Extract every one of the records below and reproduce each of their lines without alteration.

Items drawn from a dataset

((

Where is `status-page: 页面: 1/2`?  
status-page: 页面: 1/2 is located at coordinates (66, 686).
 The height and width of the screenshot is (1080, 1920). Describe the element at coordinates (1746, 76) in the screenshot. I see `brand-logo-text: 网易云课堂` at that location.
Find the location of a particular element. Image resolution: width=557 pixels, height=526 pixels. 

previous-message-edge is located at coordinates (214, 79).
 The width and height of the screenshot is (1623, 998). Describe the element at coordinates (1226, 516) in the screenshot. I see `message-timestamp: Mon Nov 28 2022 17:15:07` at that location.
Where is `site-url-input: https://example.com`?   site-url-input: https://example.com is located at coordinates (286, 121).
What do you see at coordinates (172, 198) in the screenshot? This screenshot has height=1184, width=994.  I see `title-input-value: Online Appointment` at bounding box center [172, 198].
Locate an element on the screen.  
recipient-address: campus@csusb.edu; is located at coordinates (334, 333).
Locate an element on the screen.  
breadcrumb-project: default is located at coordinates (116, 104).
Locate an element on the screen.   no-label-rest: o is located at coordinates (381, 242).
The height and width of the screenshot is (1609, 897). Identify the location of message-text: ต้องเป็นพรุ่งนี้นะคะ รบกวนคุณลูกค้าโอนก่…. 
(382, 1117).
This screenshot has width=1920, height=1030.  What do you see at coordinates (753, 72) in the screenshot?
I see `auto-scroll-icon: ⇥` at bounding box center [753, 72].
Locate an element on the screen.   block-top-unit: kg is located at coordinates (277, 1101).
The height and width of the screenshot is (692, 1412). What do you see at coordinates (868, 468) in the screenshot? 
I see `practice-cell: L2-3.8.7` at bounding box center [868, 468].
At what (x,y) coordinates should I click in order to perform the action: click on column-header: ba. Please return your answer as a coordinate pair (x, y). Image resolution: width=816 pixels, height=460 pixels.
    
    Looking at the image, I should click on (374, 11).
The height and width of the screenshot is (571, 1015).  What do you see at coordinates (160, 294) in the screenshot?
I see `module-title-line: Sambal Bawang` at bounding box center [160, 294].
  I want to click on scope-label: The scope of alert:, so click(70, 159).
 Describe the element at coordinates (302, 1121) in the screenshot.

))

**Answer space**
Where is `status-page: 页面: 1/2`?  
status-page: 页面: 1/2 is located at coordinates (66, 686).
 The height and width of the screenshot is (1080, 1920). Describe the element at coordinates (1746, 76) in the screenshot. I see `brand-logo-text: 网易云课堂` at that location.
Find the location of a particular element. Image resolution: width=557 pixels, height=526 pixels. 

previous-message-edge is located at coordinates (214, 79).
 The width and height of the screenshot is (1623, 998). Describe the element at coordinates (1226, 516) in the screenshot. I see `message-timestamp: Mon Nov 28 2022 17:15:07` at that location.
Where is `site-url-input: https://example.com`?   site-url-input: https://example.com is located at coordinates (286, 121).
What do you see at coordinates (172, 198) in the screenshot? This screenshot has height=1184, width=994.  I see `title-input-value: Online Appointment` at bounding box center [172, 198].
Locate an element on the screen.  
recipient-address: campus@csusb.edu; is located at coordinates (334, 333).
Locate an element on the screen.  
breadcrumb-project: default is located at coordinates (116, 104).
Locate an element on the screen.   no-label-rest: o is located at coordinates (381, 242).
The height and width of the screenshot is (1609, 897). Identify the location of message-text: ต้องเป็นพรุ่งนี้นะคะ รบกวนคุณลูกค้าโอนก่…. 
(382, 1117).
This screenshot has width=1920, height=1030.  What do you see at coordinates (753, 72) in the screenshot?
I see `auto-scroll-icon: ⇥` at bounding box center [753, 72].
Locate an element on the screen.   block-top-unit: kg is located at coordinates (277, 1101).
The height and width of the screenshot is (692, 1412). What do you see at coordinates (868, 468) in the screenshot? 
I see `practice-cell: L2-3.8.7` at bounding box center [868, 468].
At what (x,y) coordinates should I click in order to perform the action: click on column-header: ba. Please return your answer as a coordinate pair (x, y). Image resolution: width=816 pixels, height=460 pixels.
    
    Looking at the image, I should click on (374, 11).
The height and width of the screenshot is (571, 1015).  What do you see at coordinates (160, 294) in the screenshot?
I see `module-title-line: Sambal Bawang` at bounding box center [160, 294].
  I want to click on scope-label: The scope of alert:, so click(70, 159).
 Describe the element at coordinates (302, 1121) in the screenshot.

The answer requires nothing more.